2025-01-22 05:22:58 +00:00 · 2021-02-04 17:02:39 +01:00 · 2021-02-04 17:02:39 +01:00 · 4acb99f867
commit 4acb99f867
parent a8979a9b59
1 changed files with 7 additions and 7 deletions
--- a/include/import/xxhash.h
+++ b/include/import/xxhash.h
@ -791,15 +791,15 @@ XXH_PUBLIC_API XXH128_hash_t XXH128(const void* data, size_t len, XXH64_hash_t s
 * Method 1:
 *     `__attribute__((packed))` statement. It depends on compiler extensions
 *     and is therefore not portable.
- *     This method is safe if your compiler supports it, and *generally* as
- *     fast or faster than `memcpy`.
+ *     This method is safe _if_ your compiler supports it,
+ *     and *generally* as fast or faster than `memcpy`.
 * Method 2:
 *     Direct access via cast. This method doesn't depend on the compiler but
 *     violates the C standard.
 *     It can generate buggy code on targets which do not support unaligned
 *     memory accesses.
 *     But in some circumstances, it's the only known way to get the most
- *     performance (example: GCC + ARMv6)
+ *     performance.
 * Method 3:
 *     Byteshift. This can generate the best code on old compilers which don't
 *     inline small `memcpy()` calls, and it might also be faster on big-endian
@ -808,10 +808,10 @@ XXH_PUBLIC_API XXH128_hash_t XXH128(const void* data, size_t len, XXH64_hash_t s
 * Prefer these methods in priority order (0 > 1 > 2 > 3)
 */
 #ifndef XXH_FORCE_MEMORY_ACCESS   /* can be defined externally, on command line for example */
-#  if !defined(__clang__) && defined(__GNUC__) && defined(__ARM_FEATURE_UNALIGNED) && defined(__ARM_ARCH) && (__ARM_ARCH == 6)

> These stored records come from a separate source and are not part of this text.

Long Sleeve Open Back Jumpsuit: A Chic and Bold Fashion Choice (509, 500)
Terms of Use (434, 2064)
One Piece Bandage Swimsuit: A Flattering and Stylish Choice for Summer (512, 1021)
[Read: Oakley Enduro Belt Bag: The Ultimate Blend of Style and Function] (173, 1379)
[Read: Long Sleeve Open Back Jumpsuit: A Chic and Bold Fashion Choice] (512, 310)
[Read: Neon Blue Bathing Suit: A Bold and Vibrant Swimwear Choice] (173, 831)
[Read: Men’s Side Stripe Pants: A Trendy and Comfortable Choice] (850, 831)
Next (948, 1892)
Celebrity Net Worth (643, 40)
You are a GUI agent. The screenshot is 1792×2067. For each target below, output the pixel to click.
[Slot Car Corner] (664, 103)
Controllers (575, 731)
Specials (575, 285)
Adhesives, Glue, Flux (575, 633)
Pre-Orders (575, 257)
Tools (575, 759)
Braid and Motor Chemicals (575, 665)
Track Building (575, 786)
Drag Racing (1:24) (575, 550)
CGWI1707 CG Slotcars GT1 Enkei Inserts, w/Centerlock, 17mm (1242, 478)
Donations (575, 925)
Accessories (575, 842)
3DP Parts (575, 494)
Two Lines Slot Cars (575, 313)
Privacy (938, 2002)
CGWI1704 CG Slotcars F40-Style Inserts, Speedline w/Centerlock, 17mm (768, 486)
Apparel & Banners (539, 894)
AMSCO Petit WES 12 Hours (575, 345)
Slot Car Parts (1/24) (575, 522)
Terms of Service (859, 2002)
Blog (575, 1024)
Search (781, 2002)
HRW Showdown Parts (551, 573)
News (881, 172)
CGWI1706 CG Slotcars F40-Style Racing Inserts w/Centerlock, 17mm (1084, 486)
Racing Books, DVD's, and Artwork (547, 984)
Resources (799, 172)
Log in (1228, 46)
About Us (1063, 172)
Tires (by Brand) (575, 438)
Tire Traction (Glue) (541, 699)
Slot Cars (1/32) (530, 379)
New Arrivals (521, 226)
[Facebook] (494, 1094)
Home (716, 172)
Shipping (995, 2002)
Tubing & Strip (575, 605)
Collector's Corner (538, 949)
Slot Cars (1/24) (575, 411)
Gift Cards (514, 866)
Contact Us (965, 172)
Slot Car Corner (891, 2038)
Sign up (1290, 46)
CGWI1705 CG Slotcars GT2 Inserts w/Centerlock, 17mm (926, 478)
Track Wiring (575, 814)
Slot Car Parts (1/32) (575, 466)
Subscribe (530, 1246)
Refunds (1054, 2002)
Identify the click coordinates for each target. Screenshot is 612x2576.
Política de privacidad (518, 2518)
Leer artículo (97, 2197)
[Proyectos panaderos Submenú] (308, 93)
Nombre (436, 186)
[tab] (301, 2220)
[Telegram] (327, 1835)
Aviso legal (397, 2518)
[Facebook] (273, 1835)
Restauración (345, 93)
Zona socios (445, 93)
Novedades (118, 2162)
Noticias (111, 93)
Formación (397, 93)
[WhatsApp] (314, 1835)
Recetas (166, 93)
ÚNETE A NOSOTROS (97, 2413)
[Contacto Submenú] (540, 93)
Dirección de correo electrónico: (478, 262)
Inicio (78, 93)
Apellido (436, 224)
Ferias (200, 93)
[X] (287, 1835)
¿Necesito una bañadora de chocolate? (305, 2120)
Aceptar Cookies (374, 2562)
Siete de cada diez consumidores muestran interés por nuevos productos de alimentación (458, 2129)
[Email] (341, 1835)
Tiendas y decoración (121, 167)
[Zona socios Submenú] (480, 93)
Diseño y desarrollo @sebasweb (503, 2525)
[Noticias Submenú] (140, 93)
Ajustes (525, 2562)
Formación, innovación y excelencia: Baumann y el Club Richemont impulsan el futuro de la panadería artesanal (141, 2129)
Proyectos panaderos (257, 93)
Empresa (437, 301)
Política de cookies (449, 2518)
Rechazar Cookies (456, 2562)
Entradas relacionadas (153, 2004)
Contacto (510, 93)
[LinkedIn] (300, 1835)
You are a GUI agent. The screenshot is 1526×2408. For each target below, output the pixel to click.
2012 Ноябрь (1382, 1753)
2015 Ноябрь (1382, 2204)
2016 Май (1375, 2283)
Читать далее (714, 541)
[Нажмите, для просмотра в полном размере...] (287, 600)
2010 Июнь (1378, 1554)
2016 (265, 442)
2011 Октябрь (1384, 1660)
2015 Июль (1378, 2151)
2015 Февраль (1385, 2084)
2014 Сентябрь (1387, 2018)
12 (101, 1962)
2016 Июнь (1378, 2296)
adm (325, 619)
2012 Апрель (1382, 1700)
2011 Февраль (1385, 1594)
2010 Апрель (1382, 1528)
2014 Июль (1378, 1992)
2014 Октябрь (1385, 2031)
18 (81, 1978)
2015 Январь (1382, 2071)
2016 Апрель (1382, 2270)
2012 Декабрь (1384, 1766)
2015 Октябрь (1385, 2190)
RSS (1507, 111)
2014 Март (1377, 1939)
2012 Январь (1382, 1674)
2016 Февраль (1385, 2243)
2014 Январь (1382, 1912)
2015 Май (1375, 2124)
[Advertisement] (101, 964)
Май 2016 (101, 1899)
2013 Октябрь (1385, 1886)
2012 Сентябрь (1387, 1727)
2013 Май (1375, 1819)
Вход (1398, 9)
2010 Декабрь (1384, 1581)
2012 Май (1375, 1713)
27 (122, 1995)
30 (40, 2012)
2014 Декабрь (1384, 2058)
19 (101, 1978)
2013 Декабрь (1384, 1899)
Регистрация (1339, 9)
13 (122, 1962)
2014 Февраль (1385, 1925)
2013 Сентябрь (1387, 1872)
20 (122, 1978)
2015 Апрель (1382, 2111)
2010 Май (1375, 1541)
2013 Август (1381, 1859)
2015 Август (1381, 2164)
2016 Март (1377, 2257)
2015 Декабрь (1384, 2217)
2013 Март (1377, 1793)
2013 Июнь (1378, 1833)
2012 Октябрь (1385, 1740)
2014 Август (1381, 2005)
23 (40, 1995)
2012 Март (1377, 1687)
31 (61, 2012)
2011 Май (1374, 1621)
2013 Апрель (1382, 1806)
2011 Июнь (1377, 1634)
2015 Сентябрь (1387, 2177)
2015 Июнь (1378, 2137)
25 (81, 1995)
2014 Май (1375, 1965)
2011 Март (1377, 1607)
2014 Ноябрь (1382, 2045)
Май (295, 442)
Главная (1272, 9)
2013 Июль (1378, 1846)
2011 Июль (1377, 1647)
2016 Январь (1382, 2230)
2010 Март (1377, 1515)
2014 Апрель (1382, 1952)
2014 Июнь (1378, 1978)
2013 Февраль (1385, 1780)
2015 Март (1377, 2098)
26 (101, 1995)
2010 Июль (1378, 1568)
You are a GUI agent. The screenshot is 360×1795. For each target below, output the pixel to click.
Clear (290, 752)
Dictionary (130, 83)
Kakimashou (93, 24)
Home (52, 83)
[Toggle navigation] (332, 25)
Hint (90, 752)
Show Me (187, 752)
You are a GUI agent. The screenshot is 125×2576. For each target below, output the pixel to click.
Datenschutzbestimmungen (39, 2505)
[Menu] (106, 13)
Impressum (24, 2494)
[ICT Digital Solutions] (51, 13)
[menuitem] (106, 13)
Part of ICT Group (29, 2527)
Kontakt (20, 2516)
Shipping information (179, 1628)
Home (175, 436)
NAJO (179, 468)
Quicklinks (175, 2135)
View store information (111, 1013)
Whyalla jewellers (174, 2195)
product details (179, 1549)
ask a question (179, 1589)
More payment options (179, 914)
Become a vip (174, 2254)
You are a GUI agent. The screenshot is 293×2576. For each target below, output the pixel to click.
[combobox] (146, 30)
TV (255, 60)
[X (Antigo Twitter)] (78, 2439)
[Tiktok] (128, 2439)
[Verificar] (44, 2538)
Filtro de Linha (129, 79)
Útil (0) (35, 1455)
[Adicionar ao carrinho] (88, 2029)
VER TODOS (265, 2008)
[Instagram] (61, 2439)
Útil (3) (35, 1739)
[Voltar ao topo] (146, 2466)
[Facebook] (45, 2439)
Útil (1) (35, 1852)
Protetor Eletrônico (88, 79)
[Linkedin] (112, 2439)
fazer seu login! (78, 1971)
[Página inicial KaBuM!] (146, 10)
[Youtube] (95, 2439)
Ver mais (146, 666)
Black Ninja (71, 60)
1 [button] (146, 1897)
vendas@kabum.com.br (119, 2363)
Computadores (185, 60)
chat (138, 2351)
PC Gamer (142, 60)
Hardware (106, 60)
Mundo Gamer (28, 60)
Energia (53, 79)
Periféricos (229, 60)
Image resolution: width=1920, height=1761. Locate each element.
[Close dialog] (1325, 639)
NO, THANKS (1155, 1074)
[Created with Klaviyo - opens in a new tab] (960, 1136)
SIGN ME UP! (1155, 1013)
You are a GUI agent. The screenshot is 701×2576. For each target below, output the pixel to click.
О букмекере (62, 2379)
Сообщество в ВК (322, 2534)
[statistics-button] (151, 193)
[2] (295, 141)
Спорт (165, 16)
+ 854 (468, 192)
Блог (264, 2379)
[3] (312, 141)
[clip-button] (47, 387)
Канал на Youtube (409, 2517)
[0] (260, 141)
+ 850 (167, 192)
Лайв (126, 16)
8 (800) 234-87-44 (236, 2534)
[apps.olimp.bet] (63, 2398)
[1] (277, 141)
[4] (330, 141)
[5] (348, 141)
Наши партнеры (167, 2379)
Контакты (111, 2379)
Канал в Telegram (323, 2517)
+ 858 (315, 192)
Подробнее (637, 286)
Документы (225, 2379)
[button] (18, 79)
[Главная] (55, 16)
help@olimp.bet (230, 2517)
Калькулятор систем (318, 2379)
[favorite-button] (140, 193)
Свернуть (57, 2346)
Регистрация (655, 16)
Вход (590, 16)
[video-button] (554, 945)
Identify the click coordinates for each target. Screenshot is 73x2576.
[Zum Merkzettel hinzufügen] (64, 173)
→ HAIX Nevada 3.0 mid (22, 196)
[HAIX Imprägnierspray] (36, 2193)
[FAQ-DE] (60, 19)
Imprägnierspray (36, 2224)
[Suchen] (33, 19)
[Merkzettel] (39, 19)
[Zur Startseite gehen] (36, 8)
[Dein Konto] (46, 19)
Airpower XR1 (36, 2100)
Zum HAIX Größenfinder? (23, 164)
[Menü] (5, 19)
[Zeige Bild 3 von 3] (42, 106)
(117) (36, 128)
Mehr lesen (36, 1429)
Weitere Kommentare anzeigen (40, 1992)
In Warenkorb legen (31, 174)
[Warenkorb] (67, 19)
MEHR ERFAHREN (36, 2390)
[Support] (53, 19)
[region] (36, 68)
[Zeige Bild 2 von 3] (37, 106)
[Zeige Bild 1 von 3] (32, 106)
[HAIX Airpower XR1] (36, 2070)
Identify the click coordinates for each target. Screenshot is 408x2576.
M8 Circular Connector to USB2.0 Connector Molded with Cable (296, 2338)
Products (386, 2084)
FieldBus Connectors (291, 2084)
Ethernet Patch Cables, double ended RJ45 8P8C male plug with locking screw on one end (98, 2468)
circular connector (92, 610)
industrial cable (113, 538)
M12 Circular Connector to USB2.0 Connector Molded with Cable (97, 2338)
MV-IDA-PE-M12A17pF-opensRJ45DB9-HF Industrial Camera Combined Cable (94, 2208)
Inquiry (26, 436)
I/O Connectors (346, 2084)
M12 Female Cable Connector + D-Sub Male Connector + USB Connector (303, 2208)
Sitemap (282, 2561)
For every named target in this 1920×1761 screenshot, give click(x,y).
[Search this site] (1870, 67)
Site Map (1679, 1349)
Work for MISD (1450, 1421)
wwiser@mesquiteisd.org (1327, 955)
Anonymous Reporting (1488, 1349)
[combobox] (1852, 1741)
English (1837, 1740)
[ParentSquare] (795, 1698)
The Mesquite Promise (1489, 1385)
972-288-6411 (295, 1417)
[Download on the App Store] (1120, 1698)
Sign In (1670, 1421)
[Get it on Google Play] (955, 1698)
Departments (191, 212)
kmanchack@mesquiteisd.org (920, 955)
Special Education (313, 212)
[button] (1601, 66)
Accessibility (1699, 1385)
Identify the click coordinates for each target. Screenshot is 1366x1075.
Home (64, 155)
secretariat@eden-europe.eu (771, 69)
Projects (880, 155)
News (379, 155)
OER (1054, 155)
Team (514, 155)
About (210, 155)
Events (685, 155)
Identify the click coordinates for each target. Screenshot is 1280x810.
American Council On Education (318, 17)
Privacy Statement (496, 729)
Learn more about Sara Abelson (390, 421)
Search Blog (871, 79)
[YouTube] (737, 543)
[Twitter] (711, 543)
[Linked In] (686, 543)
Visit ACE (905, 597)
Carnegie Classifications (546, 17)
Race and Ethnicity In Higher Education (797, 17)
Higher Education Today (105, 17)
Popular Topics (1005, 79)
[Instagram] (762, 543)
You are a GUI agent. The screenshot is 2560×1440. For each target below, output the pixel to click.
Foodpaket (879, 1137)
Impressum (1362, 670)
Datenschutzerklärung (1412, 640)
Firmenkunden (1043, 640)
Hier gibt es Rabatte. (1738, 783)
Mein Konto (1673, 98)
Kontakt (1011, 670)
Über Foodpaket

-#    define XXH_FORCE_MEMORY_ACCESS 2
-#  elif !defined(__clang__) && ((defined(__INTEL_COMPILER) && !defined(_WIN32)) || \
-  (defined(__GNUC__) && (defined(__ARM_ARCH) && __ARM_ARCH >= 7)))
+   /* prefer __packed__ structures (method 1) for gcc on armv7 and armv8 */
+#  if !defined(__clang__) && ( \
+    (defined(__INTEL_COMPILER) && !defined(_WIN32)) || \
+    (defined(__GNUC__) && (defined(__ARM_ARCH) && __ARM_ARCH >= 7)) )
 #    define XXH_FORCE_MEMORY_ACCESS 1
 #  endif
 #endif